_Énoncé 1_
Pour chacune des affirmations suivantes, dites si elle concorde avec l’entretien sur la joie, en répondant par oui ou par non et en citant les mots décisifs de l’entretien. (a) Le plaisir et la joie y sont présentés comme une même chose. (b) Parmi ceux qui disent « non » à la vie, Nietzsche range le bouddhisme. (c) Le philosophe interrogé s’est converti au protestantisme.
_Énoncé 2_
Rédigez la suite de l’entretien sur la joie en reprenant après sa dernière phrase.

_Passage extrait_
Ce jeune philosophe spécialiste de Nietzsche s’est converti au catholicisme au moment de Noël. Par besoin de remercier Dieu pour la joie d’exister. Interview.
F.C. : Comment le philosophe que vous êtes distingue-t-il entre plaisir, joie, bonheur ?
Martin Steffens(*) : Le plaisir n’est pas la joie : il est la sensation provoquée par la consommation d’une chose, quand la joie, elle, est le signe que la Vie a remporté une victoire. C’est la femme qui accouche, le bébé qui fait ses premiers pas, etc. Victoires sur la pesanteur, la paresse de vivre, la mauvaise humeur… Il y a un côté rebelle dans la joie, qu’il n’y a pas dans le bonheur tel qu’on l’entend trop souvent, comme confort de vie.
Que dit Nietzsche sur la joie ?
La joie, selon lui, doit tout prendre, même les dissonances de nos existences, jusqu’au non-sens de cette vie. Rien n’est pire, pour Nietzsche, que ceux qui disent «non» à la vie : le puritanisme chrétien, ou le bouddhisme qui prône une fuite hors du monde. Il faut dire ce «oui», malgré tout, dans une victoire arrachée de haute lutte.
Et que vous a enseigné le christianisme sur le sujet ?
Que cette victoire n’est pas la nôtre! Nietzsche a un côté volontariste qu’on ne retrouve pas dans le christianisme : cette victoire de la vie est celle du Christ aux bras ouverts, jusque sur la Croix ; celle d’un Dieu qui ose la fragilité humaine – ce que nous allons célébrer à Noël – et qui, en mettant ses pas dans les nôtres, si bancals soient-ils, a tout sanctifié. Dès lors, plus rien ne tombe en dehors de Dieu, même pas nos petites épreuves, surtout pas notre péché.
La joie chrétienne ne se « fait » pas, elle se reçoit ?
Oui. C’est une dilatation du cœur qui – à la différence du plaisir – est assez ample pour tout accueillir. Loin de renier les expériences difficiles, elle les embrasse : la joie chrétienne suscite une attitude active de consentement à la vie. Il y va d’une décision.
On dit pourtant que la joie est un don…
Elle l’est, mais encore faut-il décider de la recevoir. L’illustration la plus belle est l’épisode de saint François d’Assise et de Frère Léon, baptisé la «joie parfaite » : ils étaient trempés, glacés, rejetés, humiliés, et ils réalisent alors ce qui, dans la vie, est absolument donné.

(Éléments d’un jeu de données)

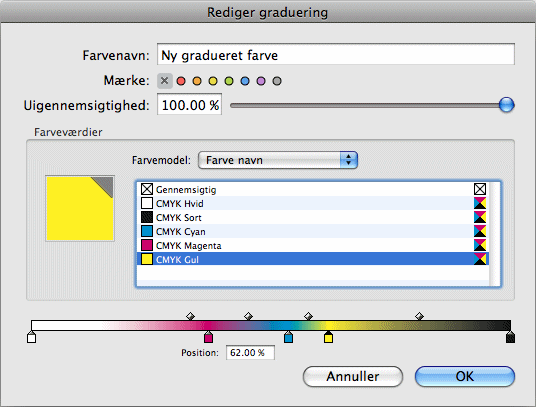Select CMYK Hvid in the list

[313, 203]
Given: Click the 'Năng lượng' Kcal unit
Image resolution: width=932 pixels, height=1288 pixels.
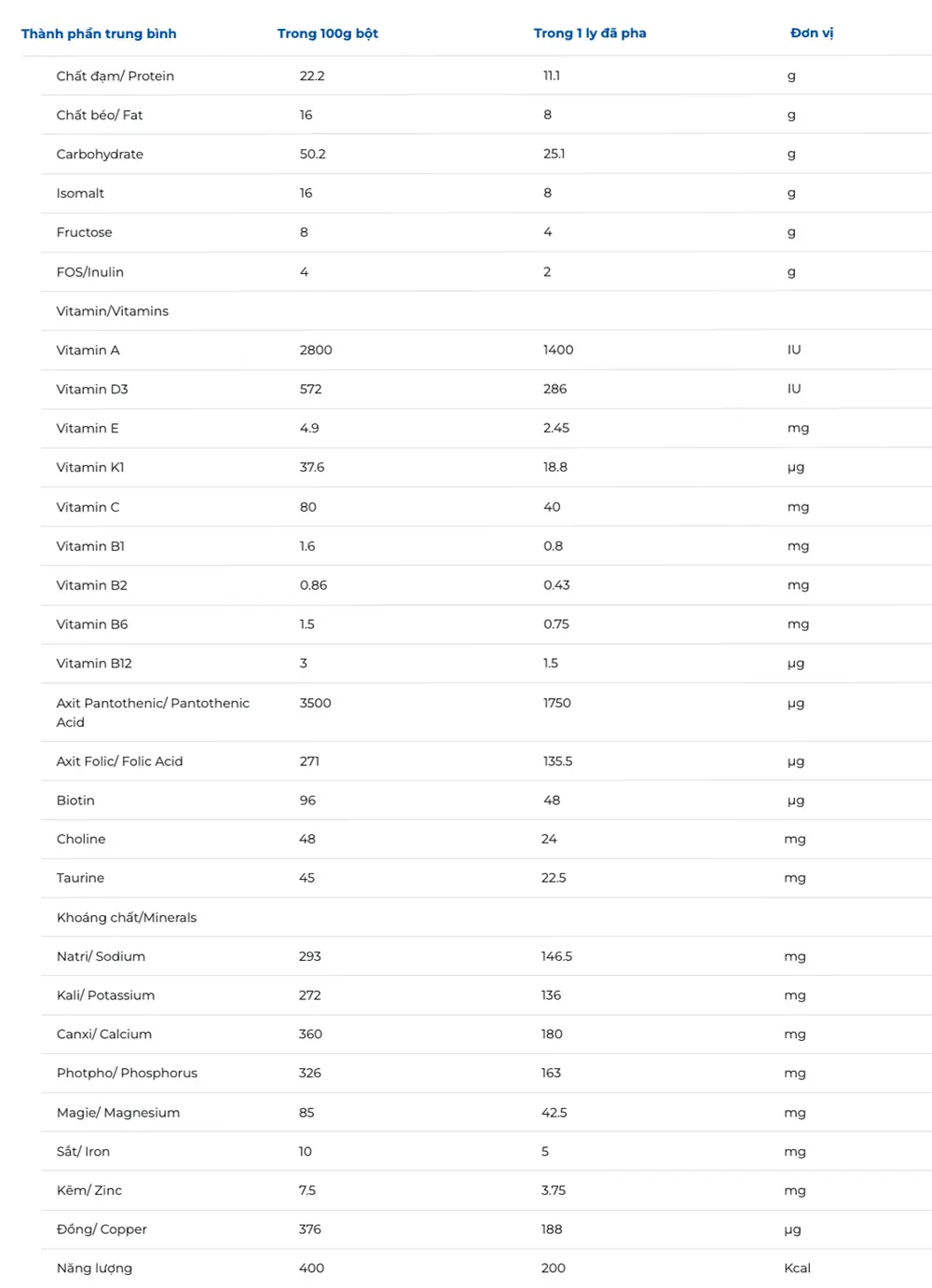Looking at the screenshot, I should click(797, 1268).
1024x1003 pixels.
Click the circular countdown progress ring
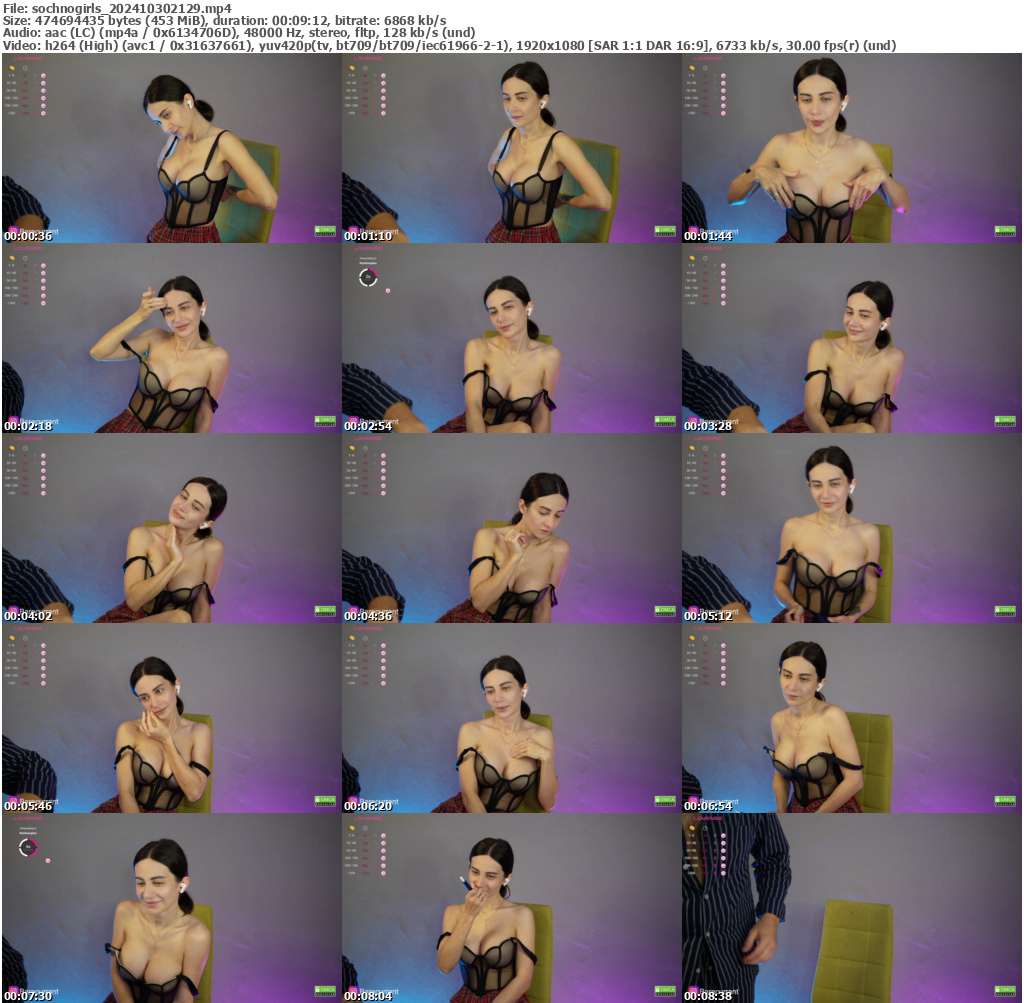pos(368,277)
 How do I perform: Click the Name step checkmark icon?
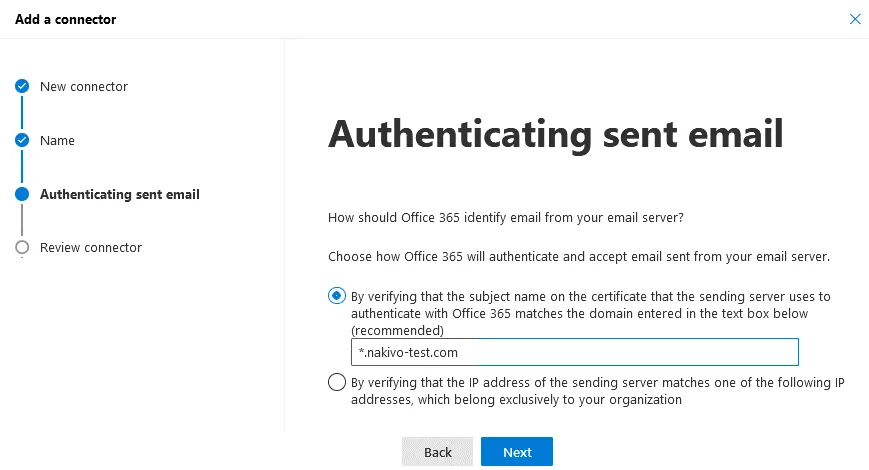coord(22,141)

_Réponse 1_
(a) Non : « Le plaisir n’est pas la joie ».
(b) Oui : « le puritanisme chrétien, ou le bouddhisme qui prône une fuite hors du monde ».
(c) Non : « s’est converti au catholicisme ».

_Réponse 2_
Quelques jours après la Nativité, survient le massacre des Innocents, commandé par le roi Hérode. Cela gâche un peu la joie ?
Cela signifie douloureusement que la venue du Christ n’instaure pas un bonheur garanti, facile, dans un monde aseptisé où tout irait bien. Au contraire, comme chaque fois que la vérité advient, c’est un monde où le risque est encore plus grand, où le combat spirituel se déchaîne.
La modernité dit : on va vaincre le mal en disant que rien n’est mal. Le christianisme, lui, propose une autre voie : le Mal sera le lieu où se révèle le Dieu d’amour, qui pardonne et relève l’homme.
Pour un ancien nietzschéen, s’agenouiller devant un Dieu qui s’est fait petit enfant, cela ne doit pas être facile ?
C’est une très joyeuse libération ! La raison humaine a du mal à supporter que l’Absolu ait assumé son absolu contraire : que Dieu se soit fait bébé, puis, plus tard, condamné de droit commun. Or il n’y a que la puissance humaine qui est jalouse d’elle-même : Dieu, qui est parfaitement puissant, peut se vider de cette puissance afin de la donner. Sa puissance, parce qu’elle n’est pas celle d’un tyran, est d’aimer.
De la même façon, la perfection d’un homme n’est pas d’être un surhomme qui se suffit à soi-même, mais de redevenir un enfant: un être relationnel, comme l’est le Dieu trinitaire, Père, Fils, et Saint-Esprit. La Crèche nous rappelle ceci : un bébé force au respect, non par la violence, maïs par sa fragilité. Dieu est une invitation plus qu’une contrainte.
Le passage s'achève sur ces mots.